About this task → For the data below, restate word for word only the lines from the line containing "At what coordinates should I click to accomplish: Go" through the line containing "Given: Run the app with green play button", both ends included.

Content starts

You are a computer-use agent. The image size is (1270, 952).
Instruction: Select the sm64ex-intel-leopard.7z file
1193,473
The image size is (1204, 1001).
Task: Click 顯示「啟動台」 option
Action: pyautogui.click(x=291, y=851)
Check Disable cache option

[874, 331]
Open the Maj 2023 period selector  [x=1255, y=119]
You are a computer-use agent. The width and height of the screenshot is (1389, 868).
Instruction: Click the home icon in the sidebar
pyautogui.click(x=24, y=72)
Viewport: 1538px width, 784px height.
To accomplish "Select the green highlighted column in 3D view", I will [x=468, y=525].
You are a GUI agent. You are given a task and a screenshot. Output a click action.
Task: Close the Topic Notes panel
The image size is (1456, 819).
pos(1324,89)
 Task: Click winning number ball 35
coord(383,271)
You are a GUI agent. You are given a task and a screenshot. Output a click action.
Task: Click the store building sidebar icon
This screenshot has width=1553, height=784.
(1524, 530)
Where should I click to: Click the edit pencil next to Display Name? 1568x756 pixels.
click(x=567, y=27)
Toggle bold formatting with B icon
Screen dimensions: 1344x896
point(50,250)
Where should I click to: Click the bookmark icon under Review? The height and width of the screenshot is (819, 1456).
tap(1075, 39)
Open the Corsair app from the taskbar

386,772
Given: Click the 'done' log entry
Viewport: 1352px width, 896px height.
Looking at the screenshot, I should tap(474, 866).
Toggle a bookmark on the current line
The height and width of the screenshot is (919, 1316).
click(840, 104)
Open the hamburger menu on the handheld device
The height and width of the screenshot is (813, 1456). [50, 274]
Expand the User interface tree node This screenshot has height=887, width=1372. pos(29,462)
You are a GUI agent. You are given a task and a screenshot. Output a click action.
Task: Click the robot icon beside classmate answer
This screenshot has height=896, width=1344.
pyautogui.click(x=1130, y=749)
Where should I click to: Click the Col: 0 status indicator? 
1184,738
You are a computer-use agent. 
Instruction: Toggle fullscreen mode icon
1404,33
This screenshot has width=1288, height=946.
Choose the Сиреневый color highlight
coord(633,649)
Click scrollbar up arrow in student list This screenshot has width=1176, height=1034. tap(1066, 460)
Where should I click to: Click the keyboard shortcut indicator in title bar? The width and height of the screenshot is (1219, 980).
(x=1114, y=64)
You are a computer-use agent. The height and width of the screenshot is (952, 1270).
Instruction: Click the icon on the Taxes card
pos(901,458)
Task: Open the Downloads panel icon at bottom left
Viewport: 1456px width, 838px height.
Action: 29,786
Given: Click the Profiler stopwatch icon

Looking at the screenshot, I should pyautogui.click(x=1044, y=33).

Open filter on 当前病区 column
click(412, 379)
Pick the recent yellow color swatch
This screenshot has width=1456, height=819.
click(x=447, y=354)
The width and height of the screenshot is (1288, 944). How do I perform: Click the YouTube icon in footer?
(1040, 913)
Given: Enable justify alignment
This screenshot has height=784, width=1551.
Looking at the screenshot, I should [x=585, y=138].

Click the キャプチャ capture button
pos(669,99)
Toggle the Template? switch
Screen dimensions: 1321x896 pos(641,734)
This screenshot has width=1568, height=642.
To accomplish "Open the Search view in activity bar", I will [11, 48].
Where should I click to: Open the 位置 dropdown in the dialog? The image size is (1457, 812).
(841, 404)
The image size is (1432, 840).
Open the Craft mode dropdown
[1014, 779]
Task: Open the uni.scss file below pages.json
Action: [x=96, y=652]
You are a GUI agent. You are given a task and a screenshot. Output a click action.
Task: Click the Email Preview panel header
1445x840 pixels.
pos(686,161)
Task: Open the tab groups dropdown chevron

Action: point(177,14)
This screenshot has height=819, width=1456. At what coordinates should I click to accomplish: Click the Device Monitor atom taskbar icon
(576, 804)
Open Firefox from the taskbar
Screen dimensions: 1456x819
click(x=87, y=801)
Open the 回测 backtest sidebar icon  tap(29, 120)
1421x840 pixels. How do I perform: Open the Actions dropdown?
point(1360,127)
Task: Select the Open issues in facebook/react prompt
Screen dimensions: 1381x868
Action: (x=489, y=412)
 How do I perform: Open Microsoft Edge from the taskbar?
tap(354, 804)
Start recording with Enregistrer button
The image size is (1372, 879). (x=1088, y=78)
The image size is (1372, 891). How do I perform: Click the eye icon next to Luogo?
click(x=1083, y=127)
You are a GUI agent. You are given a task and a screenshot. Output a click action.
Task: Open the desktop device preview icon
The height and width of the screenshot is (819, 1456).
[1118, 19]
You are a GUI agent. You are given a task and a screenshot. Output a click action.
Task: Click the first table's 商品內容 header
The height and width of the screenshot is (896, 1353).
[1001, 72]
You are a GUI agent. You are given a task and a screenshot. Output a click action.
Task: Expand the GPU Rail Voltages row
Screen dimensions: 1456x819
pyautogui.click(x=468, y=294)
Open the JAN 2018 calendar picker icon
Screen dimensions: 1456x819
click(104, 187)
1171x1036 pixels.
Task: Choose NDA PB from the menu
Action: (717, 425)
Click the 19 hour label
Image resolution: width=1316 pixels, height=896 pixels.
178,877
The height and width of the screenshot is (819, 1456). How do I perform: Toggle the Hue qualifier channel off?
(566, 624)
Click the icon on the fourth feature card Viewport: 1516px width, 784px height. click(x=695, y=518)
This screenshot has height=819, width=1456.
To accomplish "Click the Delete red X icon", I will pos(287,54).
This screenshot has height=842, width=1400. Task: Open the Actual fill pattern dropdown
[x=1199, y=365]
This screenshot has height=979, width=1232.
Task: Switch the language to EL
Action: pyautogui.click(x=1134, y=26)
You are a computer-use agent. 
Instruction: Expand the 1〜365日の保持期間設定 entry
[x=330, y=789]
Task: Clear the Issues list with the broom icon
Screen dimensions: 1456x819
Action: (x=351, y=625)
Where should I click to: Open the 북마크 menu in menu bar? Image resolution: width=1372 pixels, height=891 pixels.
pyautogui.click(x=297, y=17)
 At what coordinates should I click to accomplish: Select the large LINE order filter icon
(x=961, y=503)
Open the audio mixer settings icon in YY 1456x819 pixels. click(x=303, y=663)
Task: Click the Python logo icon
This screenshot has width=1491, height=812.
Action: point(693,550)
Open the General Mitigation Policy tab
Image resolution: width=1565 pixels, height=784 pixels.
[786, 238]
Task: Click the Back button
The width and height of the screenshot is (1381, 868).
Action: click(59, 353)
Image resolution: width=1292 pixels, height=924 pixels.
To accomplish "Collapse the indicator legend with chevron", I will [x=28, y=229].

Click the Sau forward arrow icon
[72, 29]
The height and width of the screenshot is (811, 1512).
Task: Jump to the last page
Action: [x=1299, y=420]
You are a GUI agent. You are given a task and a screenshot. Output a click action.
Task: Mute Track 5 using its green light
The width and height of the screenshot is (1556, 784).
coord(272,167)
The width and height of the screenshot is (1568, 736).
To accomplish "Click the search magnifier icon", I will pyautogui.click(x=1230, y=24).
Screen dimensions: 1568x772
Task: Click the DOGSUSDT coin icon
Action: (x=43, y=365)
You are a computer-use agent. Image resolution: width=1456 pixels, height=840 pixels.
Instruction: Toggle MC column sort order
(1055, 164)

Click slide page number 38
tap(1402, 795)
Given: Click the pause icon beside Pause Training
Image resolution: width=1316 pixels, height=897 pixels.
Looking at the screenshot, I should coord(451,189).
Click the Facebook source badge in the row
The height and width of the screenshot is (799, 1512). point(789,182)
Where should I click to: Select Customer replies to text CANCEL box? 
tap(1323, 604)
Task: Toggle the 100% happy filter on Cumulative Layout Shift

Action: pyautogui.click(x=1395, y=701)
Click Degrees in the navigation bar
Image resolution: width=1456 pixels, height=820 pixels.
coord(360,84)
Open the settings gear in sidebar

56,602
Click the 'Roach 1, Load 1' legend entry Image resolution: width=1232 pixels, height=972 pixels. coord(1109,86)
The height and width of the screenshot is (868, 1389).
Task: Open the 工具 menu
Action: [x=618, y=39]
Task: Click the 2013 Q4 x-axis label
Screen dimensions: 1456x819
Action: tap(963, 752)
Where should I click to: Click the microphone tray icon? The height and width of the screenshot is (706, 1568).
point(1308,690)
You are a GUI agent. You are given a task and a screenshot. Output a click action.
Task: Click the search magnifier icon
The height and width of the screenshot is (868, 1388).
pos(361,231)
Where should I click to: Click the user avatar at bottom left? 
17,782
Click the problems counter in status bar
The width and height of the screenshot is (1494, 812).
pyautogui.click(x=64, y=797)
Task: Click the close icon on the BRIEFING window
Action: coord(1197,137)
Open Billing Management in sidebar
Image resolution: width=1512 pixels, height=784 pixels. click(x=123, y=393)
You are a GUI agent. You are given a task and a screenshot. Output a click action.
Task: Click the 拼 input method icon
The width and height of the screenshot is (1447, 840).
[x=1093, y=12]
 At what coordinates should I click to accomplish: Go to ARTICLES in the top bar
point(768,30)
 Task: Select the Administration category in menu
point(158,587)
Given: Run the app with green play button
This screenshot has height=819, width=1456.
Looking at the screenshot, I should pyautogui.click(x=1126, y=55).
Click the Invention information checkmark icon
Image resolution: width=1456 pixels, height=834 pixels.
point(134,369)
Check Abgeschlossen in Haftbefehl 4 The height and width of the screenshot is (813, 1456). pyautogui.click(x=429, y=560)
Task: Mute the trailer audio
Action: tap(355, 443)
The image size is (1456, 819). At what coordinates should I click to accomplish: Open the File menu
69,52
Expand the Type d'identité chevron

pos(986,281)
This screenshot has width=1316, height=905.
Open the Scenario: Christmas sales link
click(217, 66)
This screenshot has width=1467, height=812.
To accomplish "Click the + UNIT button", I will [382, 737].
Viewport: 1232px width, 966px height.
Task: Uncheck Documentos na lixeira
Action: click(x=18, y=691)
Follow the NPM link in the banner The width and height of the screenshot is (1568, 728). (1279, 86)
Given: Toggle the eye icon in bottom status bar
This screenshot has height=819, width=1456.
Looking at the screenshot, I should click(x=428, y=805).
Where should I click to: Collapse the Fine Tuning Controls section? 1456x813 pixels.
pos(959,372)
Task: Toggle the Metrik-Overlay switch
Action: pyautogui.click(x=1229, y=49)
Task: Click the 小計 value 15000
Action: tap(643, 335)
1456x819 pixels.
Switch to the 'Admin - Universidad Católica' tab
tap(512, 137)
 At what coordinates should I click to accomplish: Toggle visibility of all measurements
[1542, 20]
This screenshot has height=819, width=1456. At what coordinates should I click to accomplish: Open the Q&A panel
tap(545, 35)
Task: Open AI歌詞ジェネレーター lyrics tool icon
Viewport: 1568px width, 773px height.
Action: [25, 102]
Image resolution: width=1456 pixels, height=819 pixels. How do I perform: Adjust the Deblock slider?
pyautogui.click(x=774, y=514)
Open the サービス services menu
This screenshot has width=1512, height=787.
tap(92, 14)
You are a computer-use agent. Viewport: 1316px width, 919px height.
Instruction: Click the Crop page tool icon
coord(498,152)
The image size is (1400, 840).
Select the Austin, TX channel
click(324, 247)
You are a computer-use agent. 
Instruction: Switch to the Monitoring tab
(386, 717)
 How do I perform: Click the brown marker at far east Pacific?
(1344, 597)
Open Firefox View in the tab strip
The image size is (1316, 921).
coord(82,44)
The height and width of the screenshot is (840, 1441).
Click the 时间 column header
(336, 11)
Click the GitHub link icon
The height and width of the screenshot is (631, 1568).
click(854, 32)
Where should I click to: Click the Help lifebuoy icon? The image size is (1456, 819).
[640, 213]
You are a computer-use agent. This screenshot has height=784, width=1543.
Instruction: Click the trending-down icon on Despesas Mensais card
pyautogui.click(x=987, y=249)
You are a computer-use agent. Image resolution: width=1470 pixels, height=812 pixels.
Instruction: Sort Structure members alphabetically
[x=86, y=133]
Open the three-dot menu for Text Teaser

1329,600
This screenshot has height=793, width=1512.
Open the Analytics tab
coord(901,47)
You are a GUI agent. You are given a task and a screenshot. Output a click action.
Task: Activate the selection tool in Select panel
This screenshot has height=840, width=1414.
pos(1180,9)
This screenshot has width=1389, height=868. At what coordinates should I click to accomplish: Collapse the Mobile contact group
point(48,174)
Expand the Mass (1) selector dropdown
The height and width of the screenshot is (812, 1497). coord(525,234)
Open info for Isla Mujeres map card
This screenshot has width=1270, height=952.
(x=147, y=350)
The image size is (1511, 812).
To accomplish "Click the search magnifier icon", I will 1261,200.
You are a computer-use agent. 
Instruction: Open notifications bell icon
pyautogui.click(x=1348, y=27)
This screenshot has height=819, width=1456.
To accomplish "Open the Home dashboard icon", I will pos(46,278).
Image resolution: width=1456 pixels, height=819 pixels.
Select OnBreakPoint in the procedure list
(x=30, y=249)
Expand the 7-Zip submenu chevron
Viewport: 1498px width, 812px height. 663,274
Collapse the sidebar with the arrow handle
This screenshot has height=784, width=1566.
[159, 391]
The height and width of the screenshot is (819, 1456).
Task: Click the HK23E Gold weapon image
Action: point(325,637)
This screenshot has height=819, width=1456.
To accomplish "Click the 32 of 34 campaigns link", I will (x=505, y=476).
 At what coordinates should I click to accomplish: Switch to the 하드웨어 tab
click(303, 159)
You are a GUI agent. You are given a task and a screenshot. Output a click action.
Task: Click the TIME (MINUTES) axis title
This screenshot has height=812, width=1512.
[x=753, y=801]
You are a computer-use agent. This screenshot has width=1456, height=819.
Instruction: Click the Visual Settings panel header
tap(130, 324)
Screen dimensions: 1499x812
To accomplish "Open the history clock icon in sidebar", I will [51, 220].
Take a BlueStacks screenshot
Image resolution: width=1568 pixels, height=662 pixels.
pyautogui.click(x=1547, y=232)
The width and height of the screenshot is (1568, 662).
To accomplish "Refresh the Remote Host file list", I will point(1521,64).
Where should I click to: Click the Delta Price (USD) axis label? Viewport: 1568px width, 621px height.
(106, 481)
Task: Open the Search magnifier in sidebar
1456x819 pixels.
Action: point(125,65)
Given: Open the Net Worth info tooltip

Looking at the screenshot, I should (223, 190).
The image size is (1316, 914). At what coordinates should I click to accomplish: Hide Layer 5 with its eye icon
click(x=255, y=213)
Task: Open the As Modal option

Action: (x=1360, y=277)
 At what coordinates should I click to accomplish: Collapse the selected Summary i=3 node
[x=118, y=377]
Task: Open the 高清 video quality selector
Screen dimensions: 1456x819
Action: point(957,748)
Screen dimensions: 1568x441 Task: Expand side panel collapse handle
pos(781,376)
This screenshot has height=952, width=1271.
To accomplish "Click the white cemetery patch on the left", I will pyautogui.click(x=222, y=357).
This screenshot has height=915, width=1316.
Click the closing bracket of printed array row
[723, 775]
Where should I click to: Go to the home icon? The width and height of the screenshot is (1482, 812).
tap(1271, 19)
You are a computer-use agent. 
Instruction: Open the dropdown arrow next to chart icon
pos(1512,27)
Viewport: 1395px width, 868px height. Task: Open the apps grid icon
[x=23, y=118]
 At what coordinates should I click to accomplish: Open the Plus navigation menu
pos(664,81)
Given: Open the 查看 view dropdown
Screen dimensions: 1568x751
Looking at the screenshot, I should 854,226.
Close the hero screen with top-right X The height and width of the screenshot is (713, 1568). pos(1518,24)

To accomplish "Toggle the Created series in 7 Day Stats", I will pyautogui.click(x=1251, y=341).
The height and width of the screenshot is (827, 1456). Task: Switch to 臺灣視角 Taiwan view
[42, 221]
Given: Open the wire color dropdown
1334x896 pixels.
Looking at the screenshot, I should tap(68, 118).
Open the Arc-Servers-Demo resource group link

Content ends

Answer to this task →
 At what coordinates should I click to accomplish: Go to ARTICLES in the top bar
point(768,30)
 Task: Select the Administration category in menu
point(158,587)
Given: Run the app with green play button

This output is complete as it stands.